Your voice was heard
At its Mumbai First Conclave, the Hindustan Times on Tuesday presented a 10-point charter of demands on behalf of the citizens of Mumbai to the Maharashtra government.mumbai Updated: Jun 16, 2010 01:47 IST
At its Mumbai First Conclave, the Hindustan Times on Tuesday presented a 10-point charter of demands on behalf of the citizens of Mumbai to the Maharashtra government.
The charter was accepted by Jayant Patil, guardian minister (island city), and Suresh Shetty, health and environment minister, on behalf of Chief Minister Ashok Chavan.
The charter of demands was formulated on the basis of a first-of-its-kind survey of 10,000 Mumbaiites to understand what they want from their city.
The purpose of the conclave, organised at a central Mumbai hotel, was to bring on one platform the findings of the survey as well as to bring together a cross-section of leaders to brainstorm on what should be done to meet Mumbaiites’ demands.
The day-long summit was divided into three sessions: Business, governance and entertainment.
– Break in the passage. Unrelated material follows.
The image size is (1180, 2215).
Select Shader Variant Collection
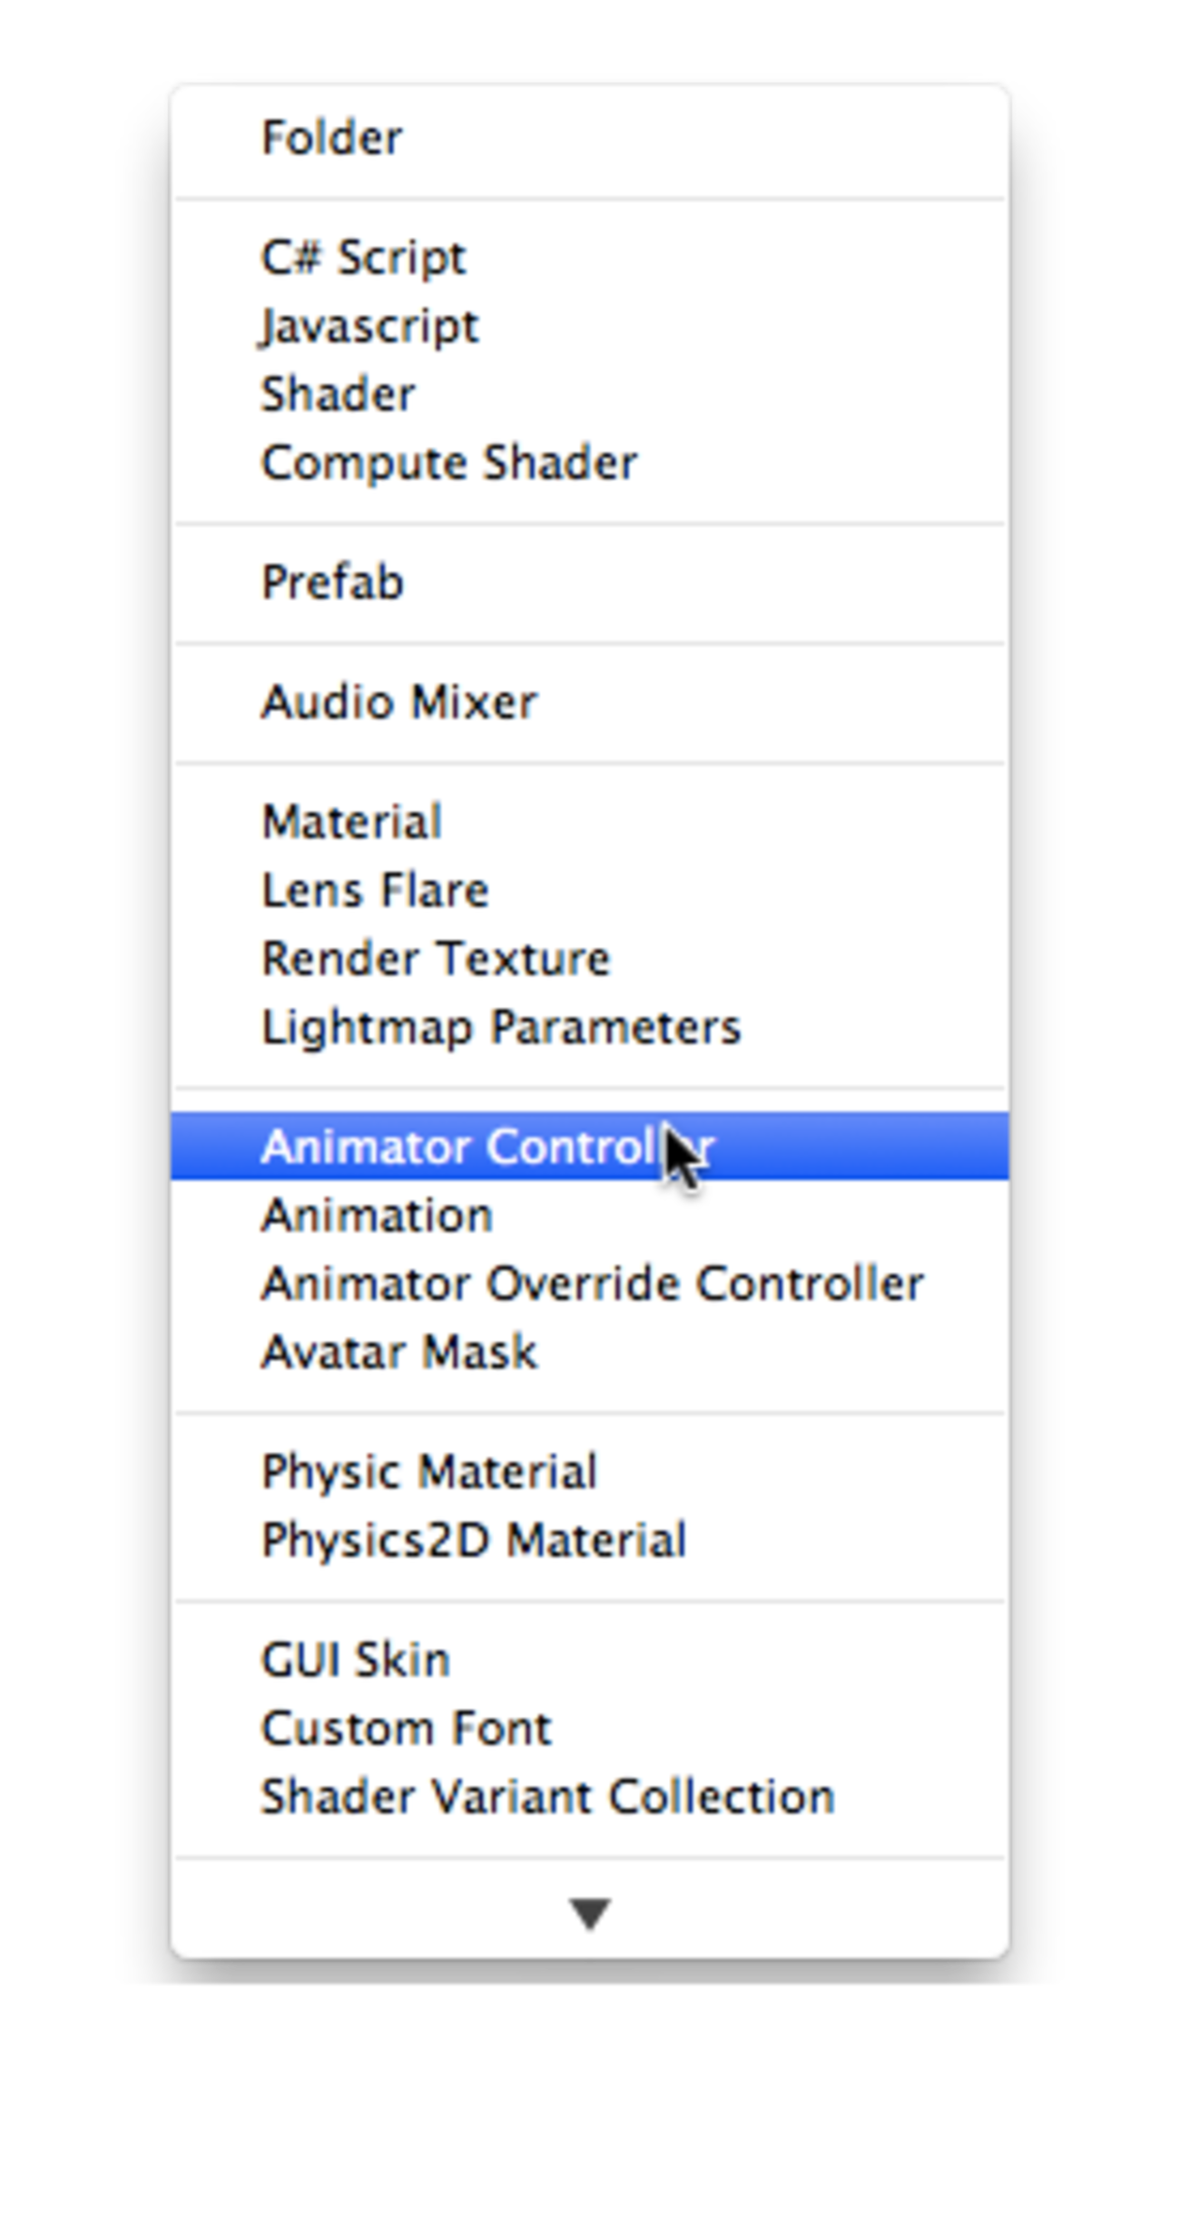click(x=547, y=1797)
The opening session saw Maharashtra’s Finance Minister Sunil Tatkare admitting that it is not easy to create infrastructure in the city.
Other panel members in the business section such as Abhisheck Lodha, MD of Lodha Developers, and Ravi Naraian, MD and CEO of the National Stock Exchange, were more optimistic, offering plans for bettering the city’s business environment and improving people’s quality of life, so that Mumbai could remain India’s business and financial capital.
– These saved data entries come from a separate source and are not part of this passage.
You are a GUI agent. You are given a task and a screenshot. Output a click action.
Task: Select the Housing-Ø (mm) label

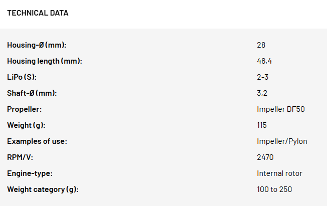click(37, 45)
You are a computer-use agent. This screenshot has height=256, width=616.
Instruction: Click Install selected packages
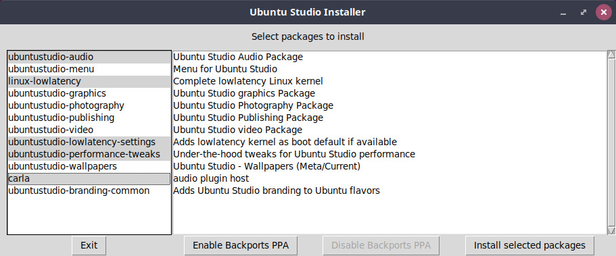(529, 245)
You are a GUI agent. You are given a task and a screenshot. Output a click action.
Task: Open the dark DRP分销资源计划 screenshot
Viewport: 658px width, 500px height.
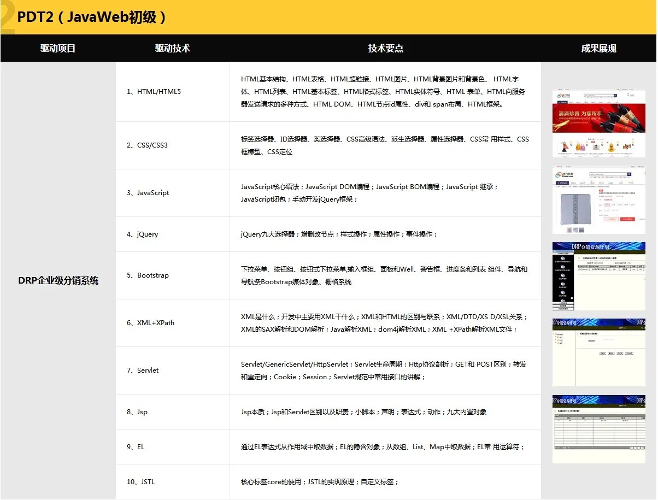[598, 276]
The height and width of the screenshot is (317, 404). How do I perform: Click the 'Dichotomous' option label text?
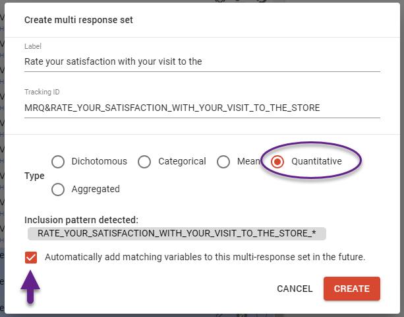pos(98,161)
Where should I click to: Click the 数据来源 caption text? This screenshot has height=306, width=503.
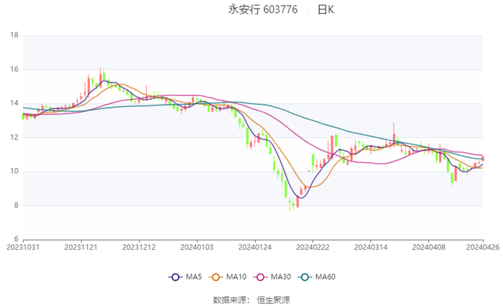(230, 300)
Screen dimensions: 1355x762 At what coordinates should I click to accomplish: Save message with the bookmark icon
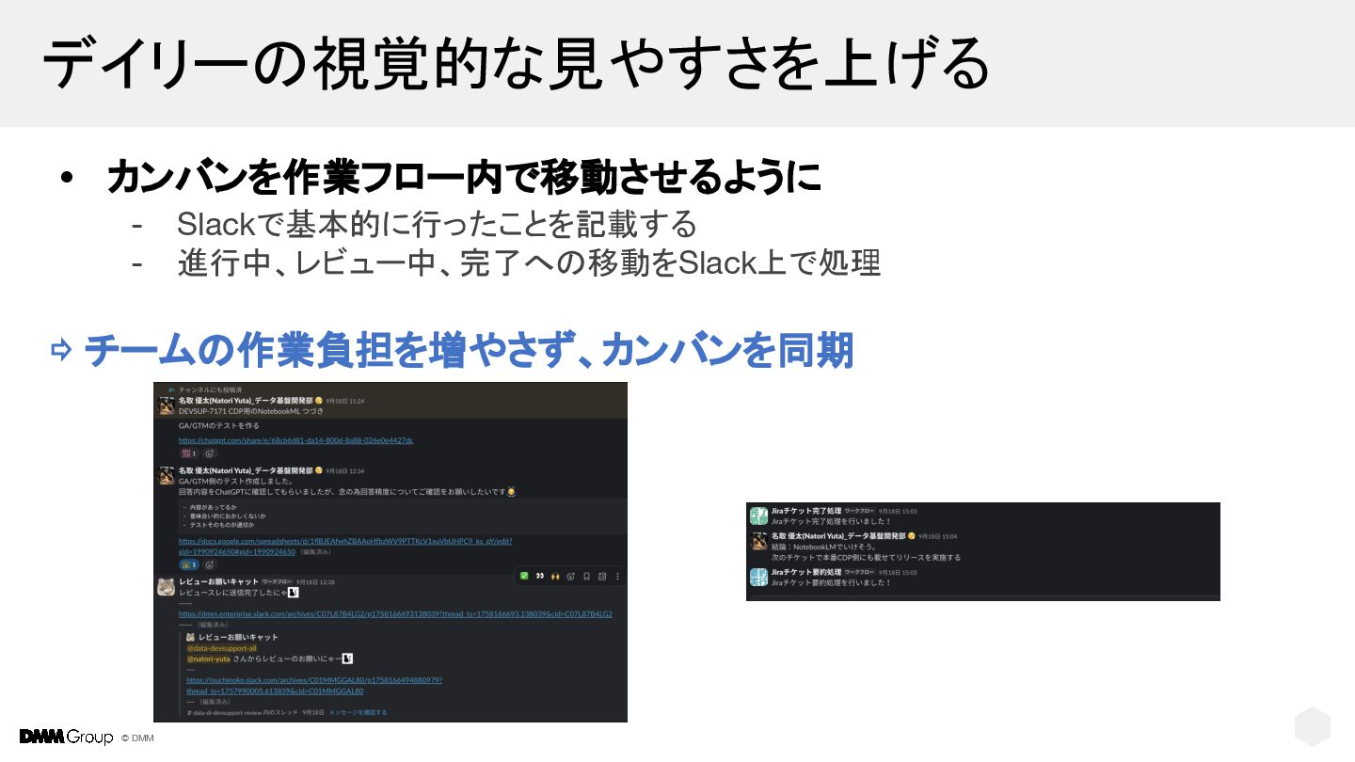click(x=586, y=576)
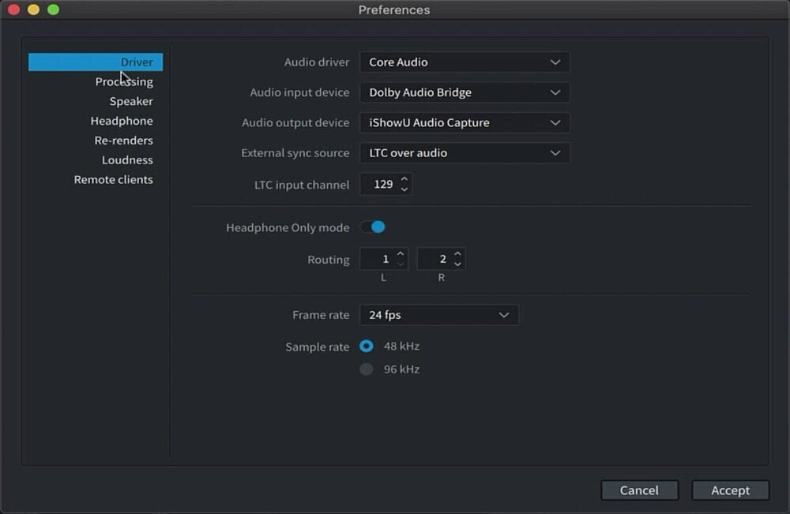Select the Driver settings page
The height and width of the screenshot is (514, 790).
(136, 62)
During the session on governance, former CM and Shiv Sena Member of Parliament, Manohar Joshi, said: “The problems of Mumbai are man-made. They are not an act of God. Therefore, they can be solved.”
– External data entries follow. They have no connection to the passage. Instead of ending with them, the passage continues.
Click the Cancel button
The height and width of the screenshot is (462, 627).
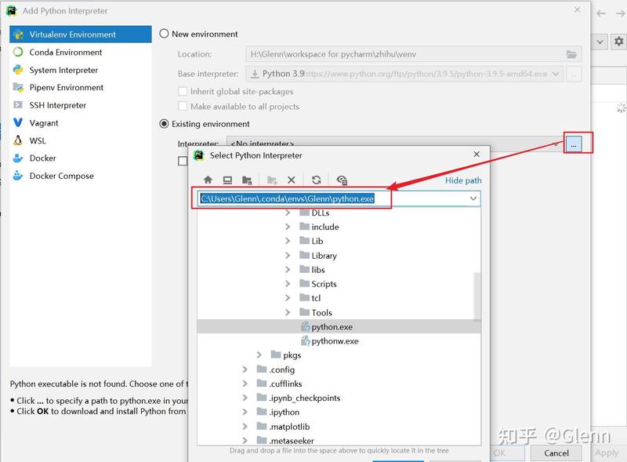556,453
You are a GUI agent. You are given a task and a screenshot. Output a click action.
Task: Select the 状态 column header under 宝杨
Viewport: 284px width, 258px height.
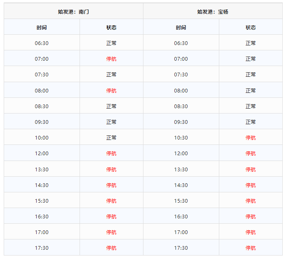[251, 27]
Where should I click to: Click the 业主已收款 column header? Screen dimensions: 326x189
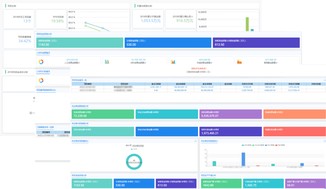(157, 84)
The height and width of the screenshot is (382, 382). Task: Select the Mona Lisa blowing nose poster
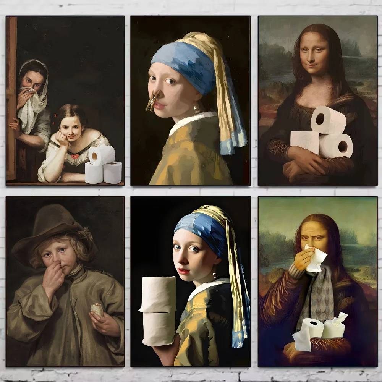point(317,281)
Guardian minister and NCP leader Patil agreed with Joshi that political parties should come together, clean up their act and set an example of “good governance” for Mumbai’s citizens.
The conclave concluded with filmmakers Karan Johar, Anurag Kashyap, Dibakar Banerjee and actor Vidya Balan deliberating on the importance of the budget in Bollywood today. Most agreed that small-budget films could become commercial successes, albeit on a different scale.